Manusia terutama teman-teman kita sangat malas membaca narasi panjang tanpa gambar yang tidak berkaitan dan tidak berpengaruh pada kehidupannya. Kita sering menyebutnya sebagai "politik kepentingan", yakni kita hanya peduli pada sesuatu yang memang terdapat keterlibatan kita di dalamnya. Tidak hanya itu sih alasannya. Dalam kasus tertentu, seseorang "terpaksa" membaca tulisan tersebut dengan alasan penyelidikan. Saya sering melakukan ini sih, menyelidiki teman-teman yang suka menulis dengan alasan ingin mencari momen percintaan mereka. Biar bagaimana pun, momen percintaan teman-teman kita selalu menarik untuk diselidiki karena kita akan menjumpai "sisi yang berbeda" dari orang tersebut. Iya, ini adalah sebagian serial ilmu terlarang yang memang tidak Saya berikan tagar SIT!.

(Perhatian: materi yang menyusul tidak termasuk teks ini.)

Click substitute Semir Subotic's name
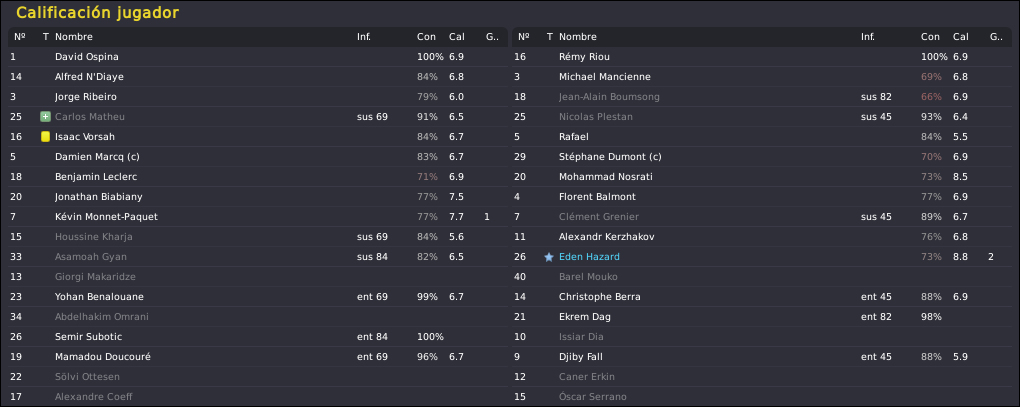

Dengan merekayasa atau mungkin memanipulasi celah keamanan kondisi psikologis manusia yang satu ini, akhirnya kita bisa meletakkan rahasia di tempat umum karena meanusia nggak suka suatu hal yang memiliki detail tinggi, bahkan sangat detail, itulah alasan mengapa manusia sangat malas membaca komposisi, panduan manual, dan standar operasional prosedur (SOP). Satu lagi nih ya, hal detail tersebut akan makin membuat seseorang malas membaca jika memang sama sekali tidak bersangkutan dengan dirinya, itulah mengapa Saya merasa aman menuliskannya di sini. Blogger menyediakan wadah yang aman dalam berekspresi jika dibandingkan dengan media sosial, padahal tertera dengan jelas Saya mencantumkan laman blog ini di akun media sosial dan di postingan. Aman banget, paling yang klik dua atau tiga orang, tergantung kualitas tulisan tersebut, padahal yang like/love lumayan banyak hahaha.

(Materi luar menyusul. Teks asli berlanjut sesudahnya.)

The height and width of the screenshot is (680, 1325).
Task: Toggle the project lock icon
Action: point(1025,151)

Lalu, kapan orang akan membaca tulisan rahasia seperti ini? dari pengalaman Saya sih, jika Saya kena masalah, orang-orang akan membaca dan berusaha memahaminya. Satu lagi yang umumnya terjadi adalah saat Saya sudah meninggal nanti, barulah orang sadar akan tulisan Saya di sini nampak begitu aneh, bukankah demikian?. Butuh bukti? banyak kasus di berita, kasus kematian selalu dikaitkan dengan postingan terakhir di media sosial, padahal ini cocoklogi paling parah. Media selalu menggiring opini bahwa "postingan tersebut adalah pertanda kematian" dan dikaitkan dengan firasat kedua orang tua atau teman saat dilakukan wawancara pasca kematian orang tersebut. Begitulah cara kerja media hehe.
Entah kapan blog ini akan terungkap di muka publik dan entah bagaimana akan diinterpretasikan oleh bermacam-macam pihak yang sok tau dengan kehidupan Saya, setidaknya semoga mereka memahami bahwa untuk sementara ini mayoritas kontennya adalah prihal betapa Aku mengagumi seseorang, eh mencintai seseorang deh, Aku yang berusaha mencatat momen tak penting bagi orang lain untuk dipublikasikan. Sungguh, mayoritas isi blog ini memang tak penting karena tujuanku hanyalah meletakkan tonggak sejarah kehidupan yang barangkali bisa berguna bagiku suatu hari nanti, mirip dengan konsep check point pada suatu game, bisa penting bisa tidak, tergantung seberapa jago Kamu main. Tau satu hal lagi? Bahkan Saya nggak habis pikir jika Kamu terus membaca sampai sini, apa motivasimu? sudah sudah, akhiri wkwkwk.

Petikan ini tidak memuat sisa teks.